TASK STATEMENT
Set down exactly, with nothing added, the lines from the one containing "At what coordinates should I click to accomplish: Open" through the end of the entries.
== DATA EXTRACT ==
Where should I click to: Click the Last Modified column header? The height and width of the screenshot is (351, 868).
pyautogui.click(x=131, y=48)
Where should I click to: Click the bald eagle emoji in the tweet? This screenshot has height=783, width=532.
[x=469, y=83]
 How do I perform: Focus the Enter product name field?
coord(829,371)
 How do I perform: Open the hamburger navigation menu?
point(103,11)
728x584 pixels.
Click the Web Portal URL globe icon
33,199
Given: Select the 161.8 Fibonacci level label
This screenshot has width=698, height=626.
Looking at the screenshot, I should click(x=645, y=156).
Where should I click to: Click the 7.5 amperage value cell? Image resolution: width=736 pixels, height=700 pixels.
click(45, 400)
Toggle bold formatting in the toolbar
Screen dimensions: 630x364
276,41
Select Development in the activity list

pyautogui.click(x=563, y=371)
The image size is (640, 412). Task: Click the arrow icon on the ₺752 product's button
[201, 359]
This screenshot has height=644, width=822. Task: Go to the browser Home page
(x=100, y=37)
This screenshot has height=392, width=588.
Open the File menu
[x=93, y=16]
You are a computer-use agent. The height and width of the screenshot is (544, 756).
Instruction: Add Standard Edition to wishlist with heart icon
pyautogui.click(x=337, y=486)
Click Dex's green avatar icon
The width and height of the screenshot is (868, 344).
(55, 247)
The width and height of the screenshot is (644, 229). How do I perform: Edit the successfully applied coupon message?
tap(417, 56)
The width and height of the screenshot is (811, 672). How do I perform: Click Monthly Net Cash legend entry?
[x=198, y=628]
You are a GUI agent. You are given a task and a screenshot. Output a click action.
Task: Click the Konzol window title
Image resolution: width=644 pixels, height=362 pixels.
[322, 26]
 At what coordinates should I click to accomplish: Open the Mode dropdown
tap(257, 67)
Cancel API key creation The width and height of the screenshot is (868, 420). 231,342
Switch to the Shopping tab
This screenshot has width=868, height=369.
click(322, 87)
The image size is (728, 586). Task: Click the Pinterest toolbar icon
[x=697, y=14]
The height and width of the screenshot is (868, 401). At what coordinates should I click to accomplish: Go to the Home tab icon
===
TASK RESPONSE
 At what coordinates should I click to accomplish: Open the Mode dropdown
tap(257, 67)
Cancel API key creation The width and height of the screenshot is (868, 420). 231,342
Switch to the Shopping tab
This screenshot has width=868, height=369.
click(322, 87)
The image size is (728, 586). Task: Click the Pinterest toolbar icon
[x=697, y=14]
The height and width of the screenshot is (868, 401). At what coordinates should I click to accomplish: Go to the Home tab icon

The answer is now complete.